Os Jesuítas entendiam que o trabalho nativo era importante para fixação dos colonos na província, pois a pequena Lusitânia não tinha mão de obra suficiente para dar conta de terras tão vastas, mas sempre acreditaram que esse não era o papel principal a ser desempenhado por eles. Este seria a ampliação da fé católica. Mesmo defendendo ideias semelhantes, as demais ordens, lideradas pelos Franciscanos, estranhavam a ênfase obsessiva dos Jesuítas em aumentar a quantidade de fiéis, e passaram a acusá-los de quererem explorar os nativos em proveito próprio em suas fazendas.

Abusos e cativos irregulares ocorriam em todos os cantos da colônia.
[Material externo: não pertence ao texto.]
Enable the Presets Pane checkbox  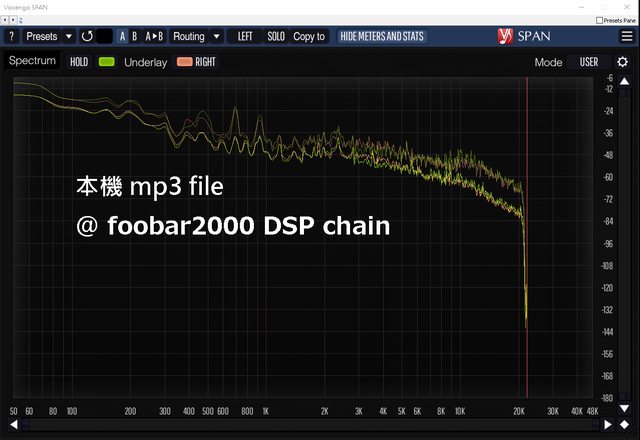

Nas capitanias reais, como São Sebastião, havia maior fiscalização dos governadores, mais ligados aos interesses da Coroa. Porém, nas minas de Rosário de Paranaguá e em Piratininga, a resistência continuou forte. Houve muitos conflitos entre bandeirantes e padres, inclusive assassinatos.
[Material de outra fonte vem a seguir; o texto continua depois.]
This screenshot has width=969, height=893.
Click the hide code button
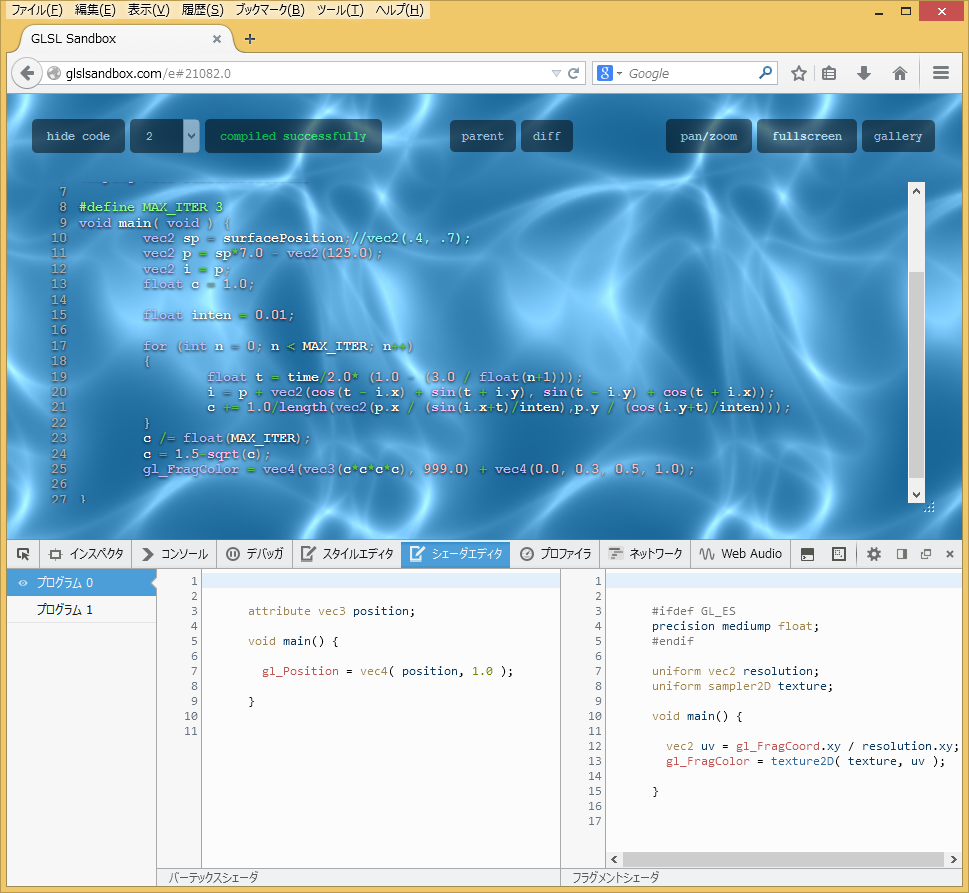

Assim, coube praticamente aos Jesuítas dirigir uma feroz campanha contra a escravização nativa. Conquistando o apoio do Papa, o Tratado de Santa Luzia foi firmado trazendo como novidade o fim das guerras justas. Além disso, o Governo-Geral ficou obrigado a agir severamente diante da denúncia de qualquer membro da Companhia de Jesus.

A obediência ao tratado não aconteceu da noite pro dia, levando quase vinte anos para vigorar plenamente. Como consequência desse embate, em 1640 os Jesuítas foram expulsos de Piratininga, com a omissão das demais ordens, e só retornaram uma década depois. Ainda assim, nas vilas e arraias mais distantes, carecia de fiscalização. Muitas vezes, a diferença entre o trabalho servil e o trabalho forçado é bastante tênue, sendo difícil a formalização de uma denúncia e a sua comprovação. Porém, o cerco foi se fechando para os transgressores uma vez que o Papa exortou as demais ordens a defenderem o cumprimento do Tratado.

À medida que foram escasseando as entradas de apresamento clandestinas, aumentaram as expedições exploratórias e de busca por metais preciosos. Os nativos passaram, então, a serem usados no desbravamento do sertão e achamento das minas. Eles são mateiros excepcionais: quebram galhos e marcam árvores, reconhecem a aguada pela cor do terreno, navegam os rios habilmente, encontram alimentos em qualquer parte. Na caça, imitam o pio dos pássaros, sabem dizer o tamanho, sexo e distância do animal perseguido. Além de povoarem o território a favor dos Lusitanos, são os responsáveis por abrir caminhos, a maioria aproveitados dos antigos Peabiru, cuidando de sua conservação, da feitura de raras pontes e da construção de fortalezas. Ajudam também a construir os reservatórios de água, levantar arraiais, construir e reparar igrejas. E são os Tupiniquim os primeiros mineiros nos Campos dos Cataguás.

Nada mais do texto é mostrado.